#### DATA EXCERPTS ####
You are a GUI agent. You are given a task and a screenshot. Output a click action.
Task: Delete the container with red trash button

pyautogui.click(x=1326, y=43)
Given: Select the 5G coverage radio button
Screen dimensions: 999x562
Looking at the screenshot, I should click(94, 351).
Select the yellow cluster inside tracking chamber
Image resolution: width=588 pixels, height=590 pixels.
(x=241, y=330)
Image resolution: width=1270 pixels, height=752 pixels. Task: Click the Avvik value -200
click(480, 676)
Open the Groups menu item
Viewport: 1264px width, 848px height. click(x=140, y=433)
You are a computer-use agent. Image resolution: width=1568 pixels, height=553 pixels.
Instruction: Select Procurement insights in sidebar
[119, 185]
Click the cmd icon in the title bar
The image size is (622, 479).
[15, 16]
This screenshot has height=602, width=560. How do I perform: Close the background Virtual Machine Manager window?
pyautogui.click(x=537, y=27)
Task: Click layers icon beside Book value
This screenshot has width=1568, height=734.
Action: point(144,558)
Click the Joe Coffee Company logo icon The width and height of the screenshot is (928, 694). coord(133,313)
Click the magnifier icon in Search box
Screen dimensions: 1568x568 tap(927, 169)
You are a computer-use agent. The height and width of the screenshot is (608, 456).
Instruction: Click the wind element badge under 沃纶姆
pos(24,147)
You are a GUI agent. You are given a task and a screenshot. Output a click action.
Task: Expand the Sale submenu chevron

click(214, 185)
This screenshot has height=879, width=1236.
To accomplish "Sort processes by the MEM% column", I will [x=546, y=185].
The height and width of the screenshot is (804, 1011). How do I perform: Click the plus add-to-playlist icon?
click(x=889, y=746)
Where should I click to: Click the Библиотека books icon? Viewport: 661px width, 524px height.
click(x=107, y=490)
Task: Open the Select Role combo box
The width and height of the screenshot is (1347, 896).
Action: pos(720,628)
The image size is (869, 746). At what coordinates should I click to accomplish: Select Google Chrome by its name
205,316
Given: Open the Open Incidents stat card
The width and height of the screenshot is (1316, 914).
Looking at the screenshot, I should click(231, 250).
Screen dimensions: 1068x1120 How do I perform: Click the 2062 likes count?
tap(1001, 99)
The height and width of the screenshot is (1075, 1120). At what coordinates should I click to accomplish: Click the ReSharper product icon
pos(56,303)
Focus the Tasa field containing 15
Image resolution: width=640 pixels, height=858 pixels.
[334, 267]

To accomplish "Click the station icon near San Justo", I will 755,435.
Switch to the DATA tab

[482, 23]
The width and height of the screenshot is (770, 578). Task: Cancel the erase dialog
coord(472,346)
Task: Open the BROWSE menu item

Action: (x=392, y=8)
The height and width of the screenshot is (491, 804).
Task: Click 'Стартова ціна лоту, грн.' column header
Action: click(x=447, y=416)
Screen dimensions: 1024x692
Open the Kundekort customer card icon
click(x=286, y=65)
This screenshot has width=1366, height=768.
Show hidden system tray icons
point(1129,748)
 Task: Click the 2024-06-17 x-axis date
####
> **EXERCISE PROMPT**
The records above are to be transcribed exactly, with nothing left out.

> **WRITTEN ANSWER**
You are a GUI agent. You are given a task and a screenshot. Output a click action.
Task: Delete the container with red trash button

pyautogui.click(x=1326, y=43)
Given: Select the 5G coverage radio button
Screen dimensions: 999x562
Looking at the screenshot, I should click(94, 351).
Select the yellow cluster inside tracking chamber
Image resolution: width=588 pixels, height=590 pixels.
(x=241, y=330)
Image resolution: width=1270 pixels, height=752 pixels. Task: Click the Avvik value -200
click(480, 676)
Open the Groups menu item
Viewport: 1264px width, 848px height. click(x=140, y=433)
You are a computer-use agent. Image resolution: width=1568 pixels, height=553 pixels.
Instruction: Select Procurement insights in sidebar
[119, 185]
Click the cmd icon in the title bar
The image size is (622, 479).
[15, 16]
This screenshot has height=602, width=560. How do I perform: Close the background Virtual Machine Manager window?
pyautogui.click(x=537, y=27)
Task: Click layers icon beside Book value
This screenshot has width=1568, height=734.
Action: point(144,558)
Click the Joe Coffee Company logo icon The width and height of the screenshot is (928, 694). coord(133,313)
Click the magnifier icon in Search box
Screen dimensions: 1568x568 tap(927, 169)
You are a computer-use agent. The height and width of the screenshot is (608, 456).
Instruction: Click the wind element badge under 沃纶姆
pos(24,147)
You are a GUI agent. You are given a task and a screenshot. Output a click action.
Task: Expand the Sale submenu chevron

click(214, 185)
This screenshot has height=879, width=1236.
To accomplish "Sort processes by the MEM% column", I will [x=546, y=185].
The height and width of the screenshot is (804, 1011). How do I perform: Click the plus add-to-playlist icon?
click(x=889, y=746)
Where should I click to: Click the Библиотека books icon? Viewport: 661px width, 524px height.
click(x=107, y=490)
Task: Open the Select Role combo box
The width and height of the screenshot is (1347, 896).
Action: pos(720,628)
The image size is (869, 746). At what coordinates should I click to accomplish: Select Google Chrome by its name
205,316
Given: Open the Open Incidents stat card
The width and height of the screenshot is (1316, 914).
Looking at the screenshot, I should click(231, 250).
Screen dimensions: 1068x1120 How do I perform: Click the 2062 likes count?
tap(1001, 99)
The height and width of the screenshot is (1075, 1120). At what coordinates should I click to accomplish: Click the ReSharper product icon
pos(56,303)
Focus the Tasa field containing 15
Image resolution: width=640 pixels, height=858 pixels.
[334, 267]

To accomplish "Click the station icon near San Justo", I will 755,435.
Switch to the DATA tab

[482, 23]
The width and height of the screenshot is (770, 578). Task: Cancel the erase dialog
coord(472,346)
Task: Open the BROWSE menu item

Action: (x=392, y=8)
The height and width of the screenshot is (491, 804).
Task: Click 'Стартова ціна лоту, грн.' column header
Action: click(x=447, y=416)
Screen dimensions: 1024x692
Open the Kundekort customer card icon
click(x=286, y=65)
This screenshot has width=1366, height=768.
Show hidden system tray icons
point(1129,748)
 Task: Click the 2024-06-17 x-axis date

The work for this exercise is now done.